- _TASK 1_: In the flagCrossScoring patch, which timestamps are left out before the outlier test, and how does the docstring account for that step? Answer in one to three sentences.
- _TASK 2_: Please continue the flagCrossScoring patch from its last line.

From a282f80210262e560844bc7531bbeab5b1a64876 Mon Sep 17 00:00:00 2001
From: Peter Luenenschloss <peter.luenenschloss@ufz.de>
Date: Mon, 3 Aug 2020 13:29:11 +0200
Subject: [PATCH] flag cross scoring documented

---
 saqc/funcs/functions.py | 45 ++++++++++++++++++++++++++++++++++++++++-
 1 file changed, 44 insertions(+), 1 deletion(-)

diff --git a/saqc/funcs/functions.py b/saqc/funcs/functions.py
index eb1df8b6c..2b46b7f97 100644
--- a/saqc/funcs/functions.py
+++ b/saqc/funcs/functions.py
@@ -589,7 +589,50 @@ def flagManual(data, field, flagger, mdata, mflag: Any = 1, method="plain", **kw
 
 
 @register
-def flagCrossScoring(data, field, flagger, fields, thresh, cross_stat=np.median, **kwargs):
+def flagCrossScoring(data, field, flagger, fields, thresh, cross_stat='modZscore', **kwargs):
+    """
+    Function checks for outliers relatively to the "horizontal" input data axis.
+
+    For fields=[f_1,f_2,...,f_N] and timestamps [t_1,t_2,...,t_K], the following steps are taken for outlier detection:
+
+    1. All timestamps t_i, where there is one f_k, with data[f_K] having no entry at t_i, are excluded from the
+        following process (inner merge of the f_i fields.)
+    2. for every 0 <= i <= K, the value m_j = median({data[f_1][t_i], data[f_2][t_i], ..., data[f_N][t_i]}) is
+        calculated
+    2. for every 0 <= i <= K, the set {data[f_1][t_i] - m_j, data[f_2][t_i] - m_j, ..., data[f_N][t_i] - m_j} is tested
+        for outliers with the specified method (`cross_stat` parameter)
+
+    Parameters
+    ----------
+    data : dios.DictOfSeries
+        A dictionary of pandas.Series, holding all the data.
+    field : str
+        A dummy parameter.
+    flagger : saqc.flagger
+        A flagger object, holding flags and additional informations related to `data`.

- _DATA EXTRACTS_:
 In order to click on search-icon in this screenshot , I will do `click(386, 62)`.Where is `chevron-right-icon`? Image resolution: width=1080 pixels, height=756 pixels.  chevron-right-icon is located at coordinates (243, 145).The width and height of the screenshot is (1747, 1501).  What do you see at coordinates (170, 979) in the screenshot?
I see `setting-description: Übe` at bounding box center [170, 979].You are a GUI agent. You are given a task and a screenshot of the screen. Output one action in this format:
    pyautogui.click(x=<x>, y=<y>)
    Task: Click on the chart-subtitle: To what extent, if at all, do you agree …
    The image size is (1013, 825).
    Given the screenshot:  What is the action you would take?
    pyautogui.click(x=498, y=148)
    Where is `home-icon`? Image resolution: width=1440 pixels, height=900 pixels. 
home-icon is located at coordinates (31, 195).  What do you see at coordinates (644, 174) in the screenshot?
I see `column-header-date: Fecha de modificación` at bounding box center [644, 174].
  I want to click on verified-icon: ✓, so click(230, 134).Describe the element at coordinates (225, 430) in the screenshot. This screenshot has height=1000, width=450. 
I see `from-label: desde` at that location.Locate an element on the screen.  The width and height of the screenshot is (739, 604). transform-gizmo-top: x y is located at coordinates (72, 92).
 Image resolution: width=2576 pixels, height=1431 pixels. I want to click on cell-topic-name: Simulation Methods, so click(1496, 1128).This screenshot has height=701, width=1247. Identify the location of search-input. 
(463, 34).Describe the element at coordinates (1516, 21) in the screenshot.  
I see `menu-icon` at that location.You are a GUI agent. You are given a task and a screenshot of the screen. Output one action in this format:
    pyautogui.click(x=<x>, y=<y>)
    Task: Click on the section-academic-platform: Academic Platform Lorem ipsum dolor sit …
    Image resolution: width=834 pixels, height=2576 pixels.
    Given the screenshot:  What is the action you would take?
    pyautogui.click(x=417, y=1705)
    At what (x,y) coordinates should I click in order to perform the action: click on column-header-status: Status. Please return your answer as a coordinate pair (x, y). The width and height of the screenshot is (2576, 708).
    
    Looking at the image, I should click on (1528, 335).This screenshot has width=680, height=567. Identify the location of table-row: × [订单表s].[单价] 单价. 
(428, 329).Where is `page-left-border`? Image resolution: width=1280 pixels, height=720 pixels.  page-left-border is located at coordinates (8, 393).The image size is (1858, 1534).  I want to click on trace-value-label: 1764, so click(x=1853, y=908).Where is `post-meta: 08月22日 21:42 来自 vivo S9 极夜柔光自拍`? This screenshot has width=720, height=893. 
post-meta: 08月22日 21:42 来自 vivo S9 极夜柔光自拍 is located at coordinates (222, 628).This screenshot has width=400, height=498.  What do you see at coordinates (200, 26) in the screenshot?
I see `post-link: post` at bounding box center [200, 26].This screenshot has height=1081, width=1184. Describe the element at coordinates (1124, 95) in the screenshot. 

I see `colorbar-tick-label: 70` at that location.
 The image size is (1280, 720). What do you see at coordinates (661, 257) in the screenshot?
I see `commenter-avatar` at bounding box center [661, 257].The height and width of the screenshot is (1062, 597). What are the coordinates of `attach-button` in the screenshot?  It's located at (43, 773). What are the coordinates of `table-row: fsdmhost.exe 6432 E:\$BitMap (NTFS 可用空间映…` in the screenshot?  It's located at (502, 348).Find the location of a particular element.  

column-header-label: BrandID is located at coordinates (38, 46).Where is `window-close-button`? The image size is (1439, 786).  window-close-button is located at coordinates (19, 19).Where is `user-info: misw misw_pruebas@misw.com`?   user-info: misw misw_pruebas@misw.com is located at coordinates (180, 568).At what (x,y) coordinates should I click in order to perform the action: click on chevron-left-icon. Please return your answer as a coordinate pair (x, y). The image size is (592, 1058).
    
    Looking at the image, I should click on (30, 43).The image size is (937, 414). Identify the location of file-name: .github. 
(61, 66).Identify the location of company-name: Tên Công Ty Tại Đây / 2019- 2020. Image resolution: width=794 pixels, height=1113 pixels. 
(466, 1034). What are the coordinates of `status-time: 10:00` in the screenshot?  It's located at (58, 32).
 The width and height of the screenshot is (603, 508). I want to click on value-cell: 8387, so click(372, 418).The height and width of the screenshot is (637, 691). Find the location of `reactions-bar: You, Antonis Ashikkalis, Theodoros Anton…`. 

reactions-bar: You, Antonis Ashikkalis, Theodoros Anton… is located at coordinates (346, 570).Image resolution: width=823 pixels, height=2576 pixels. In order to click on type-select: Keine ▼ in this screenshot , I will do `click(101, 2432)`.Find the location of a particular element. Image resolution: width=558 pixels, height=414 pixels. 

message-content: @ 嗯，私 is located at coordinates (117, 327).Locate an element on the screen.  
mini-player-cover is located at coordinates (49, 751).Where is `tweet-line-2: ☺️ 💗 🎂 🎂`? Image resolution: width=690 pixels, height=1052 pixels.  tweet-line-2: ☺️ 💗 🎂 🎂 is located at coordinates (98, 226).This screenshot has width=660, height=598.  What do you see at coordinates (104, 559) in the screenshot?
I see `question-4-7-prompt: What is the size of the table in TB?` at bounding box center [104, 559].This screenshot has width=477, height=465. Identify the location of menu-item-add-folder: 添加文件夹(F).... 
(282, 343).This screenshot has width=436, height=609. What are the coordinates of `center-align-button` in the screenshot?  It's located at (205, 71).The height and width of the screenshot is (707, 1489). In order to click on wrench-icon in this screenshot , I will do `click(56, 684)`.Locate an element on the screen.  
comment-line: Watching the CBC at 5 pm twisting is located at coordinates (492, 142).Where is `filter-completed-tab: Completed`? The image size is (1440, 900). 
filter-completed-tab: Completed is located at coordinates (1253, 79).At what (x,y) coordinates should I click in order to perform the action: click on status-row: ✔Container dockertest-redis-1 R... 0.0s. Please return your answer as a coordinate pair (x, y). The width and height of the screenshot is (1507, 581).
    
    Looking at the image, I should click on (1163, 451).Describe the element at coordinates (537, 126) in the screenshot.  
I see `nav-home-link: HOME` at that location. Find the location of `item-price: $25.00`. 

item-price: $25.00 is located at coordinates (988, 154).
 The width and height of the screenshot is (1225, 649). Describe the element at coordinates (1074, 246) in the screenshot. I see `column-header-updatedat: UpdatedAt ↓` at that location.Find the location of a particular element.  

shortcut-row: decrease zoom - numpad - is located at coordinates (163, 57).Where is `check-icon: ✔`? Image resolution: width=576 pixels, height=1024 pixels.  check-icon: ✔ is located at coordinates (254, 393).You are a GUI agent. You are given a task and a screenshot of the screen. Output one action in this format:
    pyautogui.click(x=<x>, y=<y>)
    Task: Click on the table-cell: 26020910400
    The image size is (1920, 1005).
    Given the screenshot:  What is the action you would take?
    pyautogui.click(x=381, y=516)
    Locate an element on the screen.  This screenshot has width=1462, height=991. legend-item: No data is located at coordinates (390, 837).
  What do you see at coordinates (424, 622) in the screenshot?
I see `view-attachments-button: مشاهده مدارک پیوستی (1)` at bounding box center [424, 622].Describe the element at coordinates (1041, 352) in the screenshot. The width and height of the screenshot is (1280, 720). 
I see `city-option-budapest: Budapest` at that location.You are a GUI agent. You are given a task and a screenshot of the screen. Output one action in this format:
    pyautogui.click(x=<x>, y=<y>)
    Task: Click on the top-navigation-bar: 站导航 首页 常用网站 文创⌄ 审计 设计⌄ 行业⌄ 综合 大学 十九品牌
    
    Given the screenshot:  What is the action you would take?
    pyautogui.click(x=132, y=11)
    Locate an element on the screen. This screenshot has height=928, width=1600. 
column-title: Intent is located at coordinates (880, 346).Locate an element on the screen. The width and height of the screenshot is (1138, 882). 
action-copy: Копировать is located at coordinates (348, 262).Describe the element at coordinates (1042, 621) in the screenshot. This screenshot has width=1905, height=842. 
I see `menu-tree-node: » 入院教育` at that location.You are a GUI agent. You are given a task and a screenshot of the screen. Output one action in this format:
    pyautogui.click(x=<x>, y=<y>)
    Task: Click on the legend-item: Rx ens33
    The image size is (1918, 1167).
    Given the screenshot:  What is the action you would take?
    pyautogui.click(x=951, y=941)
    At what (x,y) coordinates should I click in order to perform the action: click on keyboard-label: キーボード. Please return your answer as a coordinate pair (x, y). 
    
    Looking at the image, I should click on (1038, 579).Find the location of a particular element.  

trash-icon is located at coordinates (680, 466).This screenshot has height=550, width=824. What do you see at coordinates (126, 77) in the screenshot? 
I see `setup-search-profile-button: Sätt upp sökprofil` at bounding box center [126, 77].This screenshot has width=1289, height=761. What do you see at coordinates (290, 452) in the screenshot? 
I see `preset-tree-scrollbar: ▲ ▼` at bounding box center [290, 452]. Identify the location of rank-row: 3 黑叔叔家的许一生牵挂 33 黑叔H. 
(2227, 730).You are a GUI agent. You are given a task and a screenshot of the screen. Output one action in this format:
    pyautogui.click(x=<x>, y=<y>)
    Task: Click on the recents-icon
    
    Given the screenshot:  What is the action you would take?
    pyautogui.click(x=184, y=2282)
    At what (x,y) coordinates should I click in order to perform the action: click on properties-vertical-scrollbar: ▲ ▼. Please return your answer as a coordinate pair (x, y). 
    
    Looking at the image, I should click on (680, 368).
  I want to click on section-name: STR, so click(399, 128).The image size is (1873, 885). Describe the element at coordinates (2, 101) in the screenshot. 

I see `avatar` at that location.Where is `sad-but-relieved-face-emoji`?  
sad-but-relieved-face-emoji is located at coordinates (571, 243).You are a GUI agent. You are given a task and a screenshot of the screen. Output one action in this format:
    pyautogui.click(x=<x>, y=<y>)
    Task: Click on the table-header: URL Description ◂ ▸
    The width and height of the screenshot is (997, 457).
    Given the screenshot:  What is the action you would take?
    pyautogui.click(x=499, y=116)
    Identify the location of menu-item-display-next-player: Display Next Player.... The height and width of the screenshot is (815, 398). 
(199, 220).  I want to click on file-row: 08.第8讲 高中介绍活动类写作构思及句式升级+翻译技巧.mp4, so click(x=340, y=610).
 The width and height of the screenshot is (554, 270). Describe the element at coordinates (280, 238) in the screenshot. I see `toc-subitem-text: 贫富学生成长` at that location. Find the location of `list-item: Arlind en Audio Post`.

- _EXERCISE RESPONSE 1_: Every timestamp at which at least one of the fields in `fields` has no entry is excluded before the median and outlier steps. The docstring describes this as an inner merge of the fields, so only timestamps that all of the fields share are kept.

- _EXERCISE RESPONSE 2_:
+    fields : str
+        List of fieldnames in data, determining wich variables are to be included into the flagging process.
+    thresh : float
+        Threshold which the outlier score of an value must exceed, for being flagged an outlier.
+    cross_stat : {'modZscore', 'Zscore'}, default 'modZscore'
+        Method used for calculating the outlier scores.
+        * 'modZscore': Median based "sigma"-ish approach. See Referenecs [1].
+        * 'Zscore': Score values by how many times the standard deviation they differ from the median.
+            See References [1]
+
+    Returns
+    -------
+    data : dios.DictOfSeries
+        A dictionary of pandas.Series, holding all the data.
+    flagger : saqc.flagger
+        The flagger object, holding flags and additional Informations related to `data`.
+        Flags values may have changed relatively to the input flagger.
+
+    References
+    ----------
+    [1] https://www.itl.nist.gov/div898/handbook/eda/section3/eda35h.htm
+    """
+
     df = data[fields].loc[data[fields].index_of('shared')].to_df()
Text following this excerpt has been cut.